It is rare in our polarized political landscape to find an issue where every leader is on the same page. Recently, one issue had city and county leaders in lock step with our state delegation and our congressman — the consent decree on the Terry Creek Superfund landfill cleanup.
In 2019, the city and county governments agreed with local business leaders, the local health board and environmentalists that the cleanup plan for the creek didn’t go far enough. They asked that the Environmental Protection Agency and Hercules agree to a full cleanup. As it turns out, what the community overwhelmingly wanted didn’t matter much to the EPA.
The agency and Hercules agreed to the least-expensive option out of a number of potential actions they could have taken. Instead of a full cleanup of the Terry Creek outfall, the plan called for a geotextile fabric to lie over what’s left of the contaminated sediment while a new “concrete-lined conveyance channel” would reroute current discharge for a cost of about $4.5 million.

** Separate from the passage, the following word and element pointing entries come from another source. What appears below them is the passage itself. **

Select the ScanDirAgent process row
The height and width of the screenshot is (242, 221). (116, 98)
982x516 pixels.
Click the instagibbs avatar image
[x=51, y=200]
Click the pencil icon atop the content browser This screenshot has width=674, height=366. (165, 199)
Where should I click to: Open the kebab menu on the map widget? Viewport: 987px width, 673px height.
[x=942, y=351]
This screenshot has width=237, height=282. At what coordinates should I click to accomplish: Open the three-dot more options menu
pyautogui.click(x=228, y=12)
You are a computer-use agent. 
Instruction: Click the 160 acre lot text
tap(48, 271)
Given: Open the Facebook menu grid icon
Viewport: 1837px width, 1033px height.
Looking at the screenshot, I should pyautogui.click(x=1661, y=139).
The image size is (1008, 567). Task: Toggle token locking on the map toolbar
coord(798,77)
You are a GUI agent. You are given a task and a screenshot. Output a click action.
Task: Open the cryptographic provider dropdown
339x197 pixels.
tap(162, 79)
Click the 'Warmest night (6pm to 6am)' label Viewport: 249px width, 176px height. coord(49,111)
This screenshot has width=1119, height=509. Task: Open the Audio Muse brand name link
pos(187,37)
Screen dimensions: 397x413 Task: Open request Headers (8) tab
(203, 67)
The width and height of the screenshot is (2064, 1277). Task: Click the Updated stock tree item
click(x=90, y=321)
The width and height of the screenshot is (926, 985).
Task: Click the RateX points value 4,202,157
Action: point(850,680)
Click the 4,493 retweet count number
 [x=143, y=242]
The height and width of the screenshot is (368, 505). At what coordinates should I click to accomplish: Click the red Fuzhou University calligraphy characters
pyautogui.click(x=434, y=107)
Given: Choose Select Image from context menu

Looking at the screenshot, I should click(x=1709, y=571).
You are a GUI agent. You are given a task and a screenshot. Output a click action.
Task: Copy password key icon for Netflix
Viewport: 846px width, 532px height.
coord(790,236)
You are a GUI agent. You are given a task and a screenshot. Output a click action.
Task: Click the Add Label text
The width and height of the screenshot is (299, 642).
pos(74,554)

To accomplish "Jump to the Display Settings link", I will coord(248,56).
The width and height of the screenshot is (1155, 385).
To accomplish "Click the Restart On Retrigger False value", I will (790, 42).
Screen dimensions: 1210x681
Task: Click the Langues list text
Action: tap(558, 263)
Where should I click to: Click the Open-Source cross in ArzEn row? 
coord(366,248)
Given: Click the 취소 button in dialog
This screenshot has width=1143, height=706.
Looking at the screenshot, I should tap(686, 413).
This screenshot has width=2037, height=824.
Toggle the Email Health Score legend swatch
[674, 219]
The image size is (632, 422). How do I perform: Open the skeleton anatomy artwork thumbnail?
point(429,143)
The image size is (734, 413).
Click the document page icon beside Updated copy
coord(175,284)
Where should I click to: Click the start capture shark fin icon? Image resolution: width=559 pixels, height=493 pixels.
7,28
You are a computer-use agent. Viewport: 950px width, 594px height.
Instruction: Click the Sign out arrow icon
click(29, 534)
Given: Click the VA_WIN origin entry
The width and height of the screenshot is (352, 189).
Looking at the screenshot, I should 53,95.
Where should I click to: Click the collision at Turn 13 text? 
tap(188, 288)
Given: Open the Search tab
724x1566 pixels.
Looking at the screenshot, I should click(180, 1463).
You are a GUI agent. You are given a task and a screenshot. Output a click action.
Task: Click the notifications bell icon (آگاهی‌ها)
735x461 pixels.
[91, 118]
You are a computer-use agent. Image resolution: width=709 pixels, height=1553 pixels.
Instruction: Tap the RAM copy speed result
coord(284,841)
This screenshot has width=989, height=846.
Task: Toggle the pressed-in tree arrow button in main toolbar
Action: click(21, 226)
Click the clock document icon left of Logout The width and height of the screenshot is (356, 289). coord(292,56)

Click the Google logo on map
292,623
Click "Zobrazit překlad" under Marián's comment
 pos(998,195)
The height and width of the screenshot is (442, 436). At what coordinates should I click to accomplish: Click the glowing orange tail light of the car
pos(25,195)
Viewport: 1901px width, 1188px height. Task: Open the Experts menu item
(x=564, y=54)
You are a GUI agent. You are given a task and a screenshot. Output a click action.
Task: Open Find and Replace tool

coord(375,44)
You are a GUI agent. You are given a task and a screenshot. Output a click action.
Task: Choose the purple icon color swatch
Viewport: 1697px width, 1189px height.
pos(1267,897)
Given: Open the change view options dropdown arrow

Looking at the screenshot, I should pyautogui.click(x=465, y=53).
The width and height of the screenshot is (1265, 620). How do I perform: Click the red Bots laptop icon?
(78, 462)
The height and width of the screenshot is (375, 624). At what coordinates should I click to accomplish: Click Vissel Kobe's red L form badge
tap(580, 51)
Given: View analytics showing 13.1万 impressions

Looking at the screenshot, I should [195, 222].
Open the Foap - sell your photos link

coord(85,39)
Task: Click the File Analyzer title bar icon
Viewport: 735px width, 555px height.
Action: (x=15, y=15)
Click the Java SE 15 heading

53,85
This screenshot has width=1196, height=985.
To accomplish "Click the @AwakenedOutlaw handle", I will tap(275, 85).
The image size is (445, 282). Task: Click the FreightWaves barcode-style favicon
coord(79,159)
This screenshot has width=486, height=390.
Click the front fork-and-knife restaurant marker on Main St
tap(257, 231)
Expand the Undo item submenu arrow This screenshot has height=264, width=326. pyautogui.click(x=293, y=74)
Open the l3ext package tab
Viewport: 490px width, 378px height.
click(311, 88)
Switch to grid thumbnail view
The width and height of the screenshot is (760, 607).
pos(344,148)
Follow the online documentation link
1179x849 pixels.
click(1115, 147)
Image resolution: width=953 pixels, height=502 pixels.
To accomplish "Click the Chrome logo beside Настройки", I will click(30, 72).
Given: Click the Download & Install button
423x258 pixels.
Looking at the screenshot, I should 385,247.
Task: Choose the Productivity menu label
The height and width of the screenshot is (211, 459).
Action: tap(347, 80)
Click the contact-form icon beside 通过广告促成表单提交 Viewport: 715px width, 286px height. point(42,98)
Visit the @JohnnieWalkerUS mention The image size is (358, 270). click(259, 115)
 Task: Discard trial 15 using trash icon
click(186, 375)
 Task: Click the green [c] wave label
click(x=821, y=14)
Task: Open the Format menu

You would think that the community that lives around the Superfund site would have more sway instead of having its opinion dismissed without much consideration.
That might be changing soon. The Terry Creek problem has sparked Rep. Buddy Carter, R-1, to take action.
Carter was among the political leaders calling for the EPA to reconsider doing a full cleanup on the site. Now he wants to make sure that communities aren’t ignored again when it comes to Superfund sites.
Carter recently reintroduced the Community Cleanup Act in the House. The act seeks to improve outreach and public access while also making sure the needs of the community are respected when Superfund sites are under remediation.
The bill would also ensure elected officials are made aware of the proposed plans for any site so they can work with the EPA to address concerns ahead of time.
While this act will apply to all the contaminated sites around the country, make no mistake it was the way Terry Creek was handled that led him to push for a better system. It will be put to good use in Glynn County considering our area has four Superfund sites.
We applaud Rep. Carter for advocating that communities have a bigger say in what happens at these sites.
After all, we have to live with and around the consequences of whatever decision is made.